Please copy out every one of the items below word for word, with nothing changed.

(Text and item location entries)
⟨

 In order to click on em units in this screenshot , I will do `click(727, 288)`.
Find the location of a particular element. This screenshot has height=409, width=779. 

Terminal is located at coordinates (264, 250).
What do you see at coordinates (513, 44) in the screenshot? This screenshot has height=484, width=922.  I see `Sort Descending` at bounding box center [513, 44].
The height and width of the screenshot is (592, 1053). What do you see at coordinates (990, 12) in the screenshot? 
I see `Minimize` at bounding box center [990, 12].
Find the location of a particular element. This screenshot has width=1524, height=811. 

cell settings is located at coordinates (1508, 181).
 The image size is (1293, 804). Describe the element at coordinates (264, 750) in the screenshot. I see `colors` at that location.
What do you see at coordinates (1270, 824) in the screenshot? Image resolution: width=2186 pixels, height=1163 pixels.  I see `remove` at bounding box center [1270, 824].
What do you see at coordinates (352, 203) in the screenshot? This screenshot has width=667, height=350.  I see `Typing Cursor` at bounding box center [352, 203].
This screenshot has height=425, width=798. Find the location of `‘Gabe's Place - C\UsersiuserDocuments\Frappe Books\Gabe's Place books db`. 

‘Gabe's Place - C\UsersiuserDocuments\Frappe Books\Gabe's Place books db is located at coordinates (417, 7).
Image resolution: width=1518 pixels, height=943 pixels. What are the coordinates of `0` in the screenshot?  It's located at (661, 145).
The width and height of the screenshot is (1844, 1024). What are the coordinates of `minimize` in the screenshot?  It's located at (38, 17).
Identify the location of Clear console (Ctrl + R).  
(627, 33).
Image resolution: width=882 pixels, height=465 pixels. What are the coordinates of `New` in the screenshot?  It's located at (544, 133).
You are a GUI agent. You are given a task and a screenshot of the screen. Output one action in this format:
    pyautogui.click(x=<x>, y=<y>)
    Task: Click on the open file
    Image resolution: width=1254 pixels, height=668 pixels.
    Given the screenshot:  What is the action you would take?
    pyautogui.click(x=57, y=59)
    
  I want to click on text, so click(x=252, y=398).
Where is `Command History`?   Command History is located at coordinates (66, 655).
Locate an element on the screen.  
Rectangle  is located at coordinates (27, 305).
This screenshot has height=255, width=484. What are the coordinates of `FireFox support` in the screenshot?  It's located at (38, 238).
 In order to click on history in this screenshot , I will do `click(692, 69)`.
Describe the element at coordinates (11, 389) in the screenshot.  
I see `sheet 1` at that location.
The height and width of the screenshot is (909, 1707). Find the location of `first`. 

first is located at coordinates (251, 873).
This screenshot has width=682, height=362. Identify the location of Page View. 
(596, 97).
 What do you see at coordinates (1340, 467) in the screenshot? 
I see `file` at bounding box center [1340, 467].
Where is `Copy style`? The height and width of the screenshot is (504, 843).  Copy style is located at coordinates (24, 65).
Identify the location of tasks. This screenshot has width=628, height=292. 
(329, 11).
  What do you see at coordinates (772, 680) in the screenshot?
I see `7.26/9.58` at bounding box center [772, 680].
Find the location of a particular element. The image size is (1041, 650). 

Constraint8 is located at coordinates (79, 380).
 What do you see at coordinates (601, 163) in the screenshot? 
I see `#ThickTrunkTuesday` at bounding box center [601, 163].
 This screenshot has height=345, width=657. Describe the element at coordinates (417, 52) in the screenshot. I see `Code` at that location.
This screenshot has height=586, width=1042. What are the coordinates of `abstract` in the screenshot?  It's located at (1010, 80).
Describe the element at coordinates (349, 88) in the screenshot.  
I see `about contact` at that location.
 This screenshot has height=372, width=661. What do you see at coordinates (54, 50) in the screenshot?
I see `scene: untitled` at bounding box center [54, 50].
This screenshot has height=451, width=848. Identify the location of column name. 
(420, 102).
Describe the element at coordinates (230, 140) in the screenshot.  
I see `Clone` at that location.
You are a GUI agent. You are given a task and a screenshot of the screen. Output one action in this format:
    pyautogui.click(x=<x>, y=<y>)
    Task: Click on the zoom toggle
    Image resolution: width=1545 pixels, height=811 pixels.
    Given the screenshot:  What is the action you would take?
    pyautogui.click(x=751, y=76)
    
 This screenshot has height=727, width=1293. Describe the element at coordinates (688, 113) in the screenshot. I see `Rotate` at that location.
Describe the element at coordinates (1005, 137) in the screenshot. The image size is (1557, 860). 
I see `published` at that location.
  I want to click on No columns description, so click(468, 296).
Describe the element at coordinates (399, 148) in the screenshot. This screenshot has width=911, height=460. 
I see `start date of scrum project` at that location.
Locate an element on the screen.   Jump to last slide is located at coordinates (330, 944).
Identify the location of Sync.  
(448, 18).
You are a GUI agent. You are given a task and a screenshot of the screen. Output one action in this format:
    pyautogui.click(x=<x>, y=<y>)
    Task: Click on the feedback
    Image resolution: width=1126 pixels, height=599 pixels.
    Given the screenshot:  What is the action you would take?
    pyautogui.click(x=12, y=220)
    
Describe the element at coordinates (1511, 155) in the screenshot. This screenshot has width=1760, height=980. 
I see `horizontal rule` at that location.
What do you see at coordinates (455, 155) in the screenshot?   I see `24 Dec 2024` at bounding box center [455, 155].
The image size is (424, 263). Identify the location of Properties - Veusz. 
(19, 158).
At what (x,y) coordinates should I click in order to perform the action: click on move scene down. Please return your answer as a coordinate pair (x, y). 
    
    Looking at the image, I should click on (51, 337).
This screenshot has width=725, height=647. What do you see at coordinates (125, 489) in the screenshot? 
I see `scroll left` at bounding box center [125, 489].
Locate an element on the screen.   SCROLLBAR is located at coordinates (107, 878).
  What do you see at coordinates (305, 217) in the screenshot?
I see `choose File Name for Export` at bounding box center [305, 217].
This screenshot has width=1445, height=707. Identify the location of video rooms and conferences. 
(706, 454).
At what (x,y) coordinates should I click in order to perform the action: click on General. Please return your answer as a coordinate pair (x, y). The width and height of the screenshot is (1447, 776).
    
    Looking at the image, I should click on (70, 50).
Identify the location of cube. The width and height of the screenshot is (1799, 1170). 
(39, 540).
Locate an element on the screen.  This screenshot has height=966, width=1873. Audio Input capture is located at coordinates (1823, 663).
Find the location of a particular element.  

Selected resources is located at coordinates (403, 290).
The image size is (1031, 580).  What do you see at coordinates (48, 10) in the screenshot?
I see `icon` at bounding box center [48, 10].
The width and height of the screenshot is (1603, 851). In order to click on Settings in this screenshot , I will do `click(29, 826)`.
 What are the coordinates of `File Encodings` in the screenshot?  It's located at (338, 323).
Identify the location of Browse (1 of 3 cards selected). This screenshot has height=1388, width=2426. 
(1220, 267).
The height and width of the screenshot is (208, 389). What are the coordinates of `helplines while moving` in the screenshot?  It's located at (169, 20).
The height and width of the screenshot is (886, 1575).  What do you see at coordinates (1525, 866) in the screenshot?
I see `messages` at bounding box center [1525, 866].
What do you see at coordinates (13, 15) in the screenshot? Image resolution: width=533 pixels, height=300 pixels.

⟩

**Worked answer**
 In order to click on em units in this screenshot , I will do `click(727, 288)`.
Find the location of a particular element. This screenshot has height=409, width=779. 

Terminal is located at coordinates (264, 250).
What do you see at coordinates (513, 44) in the screenshot? This screenshot has height=484, width=922.  I see `Sort Descending` at bounding box center [513, 44].
The height and width of the screenshot is (592, 1053). What do you see at coordinates (990, 12) in the screenshot? 
I see `Minimize` at bounding box center [990, 12].
Find the location of a particular element. This screenshot has width=1524, height=811. 

cell settings is located at coordinates (1508, 181).
 The image size is (1293, 804). Describe the element at coordinates (264, 750) in the screenshot. I see `colors` at that location.
What do you see at coordinates (1270, 824) in the screenshot? Image resolution: width=2186 pixels, height=1163 pixels.  I see `remove` at bounding box center [1270, 824].
What do you see at coordinates (352, 203) in the screenshot? This screenshot has width=667, height=350.  I see `Typing Cursor` at bounding box center [352, 203].
This screenshot has height=425, width=798. Find the location of `‘Gabe's Place - C\UsersiuserDocuments\Frappe Books\Gabe's Place books db`. 

‘Gabe's Place - C\UsersiuserDocuments\Frappe Books\Gabe's Place books db is located at coordinates (417, 7).
Image resolution: width=1518 pixels, height=943 pixels. What are the coordinates of `0` in the screenshot?  It's located at (661, 145).
The width and height of the screenshot is (1844, 1024). What are the coordinates of `minimize` in the screenshot?  It's located at (38, 17).
Identify the location of Clear console (Ctrl + R).  
(627, 33).
Image resolution: width=882 pixels, height=465 pixels. What are the coordinates of `New` in the screenshot?  It's located at (544, 133).
You are a GUI agent. You are given a task and a screenshot of the screen. Output one action in this format:
    pyautogui.click(x=<x>, y=<y>)
    Task: Click on the open file
    Image resolution: width=1254 pixels, height=668 pixels.
    Given the screenshot:  What is the action you would take?
    pyautogui.click(x=57, y=59)
    
  I want to click on text, so click(x=252, y=398).
Where is `Command History`?   Command History is located at coordinates (66, 655).
Locate an element on the screen.  
Rectangle  is located at coordinates (27, 305).
This screenshot has height=255, width=484. What are the coordinates of `FireFox support` in the screenshot?  It's located at (38, 238).
 In order to click on history in this screenshot , I will do `click(692, 69)`.
Describe the element at coordinates (11, 389) in the screenshot.  
I see `sheet 1` at that location.
The height and width of the screenshot is (909, 1707). Find the location of `first`. 

first is located at coordinates (251, 873).
This screenshot has width=682, height=362. Identify the location of Page View. 
(596, 97).
 What do you see at coordinates (1340, 467) in the screenshot? 
I see `file` at bounding box center [1340, 467].
Where is `Copy style`? The height and width of the screenshot is (504, 843).  Copy style is located at coordinates (24, 65).
Identify the location of tasks. This screenshot has width=628, height=292. 
(329, 11).
  What do you see at coordinates (772, 680) in the screenshot?
I see `7.26/9.58` at bounding box center [772, 680].
Find the location of a particular element. The image size is (1041, 650). 

Constraint8 is located at coordinates (79, 380).
 What do you see at coordinates (601, 163) in the screenshot? 
I see `#ThickTrunkTuesday` at bounding box center [601, 163].
 This screenshot has height=345, width=657. Describe the element at coordinates (417, 52) in the screenshot. I see `Code` at that location.
This screenshot has height=586, width=1042. What are the coordinates of `abstract` in the screenshot?  It's located at (1010, 80).
Describe the element at coordinates (349, 88) in the screenshot.  
I see `about contact` at that location.
 This screenshot has height=372, width=661. What do you see at coordinates (54, 50) in the screenshot?
I see `scene: untitled` at bounding box center [54, 50].
This screenshot has height=451, width=848. Identify the location of column name. 
(420, 102).
Describe the element at coordinates (230, 140) in the screenshot.  
I see `Clone` at that location.
You are a GUI agent. You are given a task and a screenshot of the screen. Output one action in this format:
    pyautogui.click(x=<x>, y=<y>)
    Task: Click on the zoom toggle
    Image resolution: width=1545 pixels, height=811 pixels.
    Given the screenshot:  What is the action you would take?
    pyautogui.click(x=751, y=76)
    
 This screenshot has height=727, width=1293. Describe the element at coordinates (688, 113) in the screenshot. I see `Rotate` at that location.
Describe the element at coordinates (1005, 137) in the screenshot. The image size is (1557, 860). 
I see `published` at that location.
  I want to click on No columns description, so click(468, 296).
Describe the element at coordinates (399, 148) in the screenshot. This screenshot has width=911, height=460. 
I see `start date of scrum project` at that location.
Locate an element on the screen.   Jump to last slide is located at coordinates (330, 944).
Identify the location of Sync.  
(448, 18).
You are a GUI agent. You are given a task and a screenshot of the screen. Output one action in this format:
    pyautogui.click(x=<x>, y=<y>)
    Task: Click on the feedback
    Image resolution: width=1126 pixels, height=599 pixels.
    Given the screenshot:  What is the action you would take?
    pyautogui.click(x=12, y=220)
    
Describe the element at coordinates (1511, 155) in the screenshot. This screenshot has width=1760, height=980. 
I see `horizontal rule` at that location.
What do you see at coordinates (455, 155) in the screenshot?   I see `24 Dec 2024` at bounding box center [455, 155].
The image size is (424, 263). Identify the location of Properties - Veusz. 
(19, 158).
At what (x,y) coordinates should I click in order to perform the action: click on move scene down. Please return your answer as a coordinate pair (x, y). 
    
    Looking at the image, I should click on (51, 337).
This screenshot has width=725, height=647. What do you see at coordinates (125, 489) in the screenshot? 
I see `scroll left` at bounding box center [125, 489].
Locate an element on the screen.   SCROLLBAR is located at coordinates (107, 878).
  What do you see at coordinates (305, 217) in the screenshot?
I see `choose File Name for Export` at bounding box center [305, 217].
This screenshot has width=1445, height=707. Identify the location of video rooms and conferences. 
(706, 454).
At what (x,y) coordinates should I click in order to perform the action: click on General. Please return your answer as a coordinate pair (x, y). The width and height of the screenshot is (1447, 776).
    
    Looking at the image, I should click on (70, 50).
Identify the location of cube. The width and height of the screenshot is (1799, 1170). 
(39, 540).
Locate an element on the screen.  This screenshot has height=966, width=1873. Audio Input capture is located at coordinates (1823, 663).
Find the location of a particular element.  

Selected resources is located at coordinates (403, 290).
The image size is (1031, 580).  What do you see at coordinates (48, 10) in the screenshot?
I see `icon` at bounding box center [48, 10].
The width and height of the screenshot is (1603, 851). In order to click on Settings in this screenshot , I will do `click(29, 826)`.
 What are the coordinates of `File Encodings` in the screenshot?  It's located at (338, 323).
Identify the location of Browse (1 of 3 cards selected). This screenshot has height=1388, width=2426. 
(1220, 267).
The height and width of the screenshot is (208, 389). What are the coordinates of `helplines while moving` in the screenshot?  It's located at (169, 20).
The height and width of the screenshot is (886, 1575).  What do you see at coordinates (1525, 866) in the screenshot?
I see `messages` at bounding box center [1525, 866].
What do you see at coordinates (13, 15) in the screenshot? Image resolution: width=533 pixels, height=300 pixels.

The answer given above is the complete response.